The mammalian CLC family comprises 9 proteins (ClC‐1 to ‐7 and ClC‐Ka, ‐Kb) that function either as plasma membrane chloride channels or as intracellular chloride/proton antiporters. Recently, ClC‐6 has been described as a late endosomal/lysosomal protein in neuronal cells and a lysosomal storage disease is associated with abolition of its function. We have developed a polyclonal antibody that recognizes human ClC‐6 (hClC‐6) both upon overexpression (COS and Hela cells) and endogenous in a human neuronal cell line (SH‐SY5Y). Confocal immunofluorescence experiments showed that endogenous hClC‐6 in SH‐SY5Y cells resides in a late endosomal compartment. However, upon overexpression in COS and HeLa cells, hClC‐6 colocalized with early endosomal markers but not with different markers for late endosomes/lysosomes.
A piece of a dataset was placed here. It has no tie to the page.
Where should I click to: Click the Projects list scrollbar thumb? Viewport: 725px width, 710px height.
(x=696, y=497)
This suggests that ClC‐6 is sorted to late endosomes via an intermediary early endosomal compartment and that this sorting step is rate‐limiting in COS and HeLa cells. Furthermore, hClC‐6 copurifies with detergent resistant membrane fractions suggesting partitioning in lipid rafts. Finally, hClC‐6 is N‐glycosylated upon overexpression. Three asparagines residues have been identified as acceptor sites for N‐glycosylation, but only two of three are simultaneously N‐glycosylated in the wild type protein. We therefore conclude that hClC‐6 is a lipid‐raft associated endosomal glycoprotein.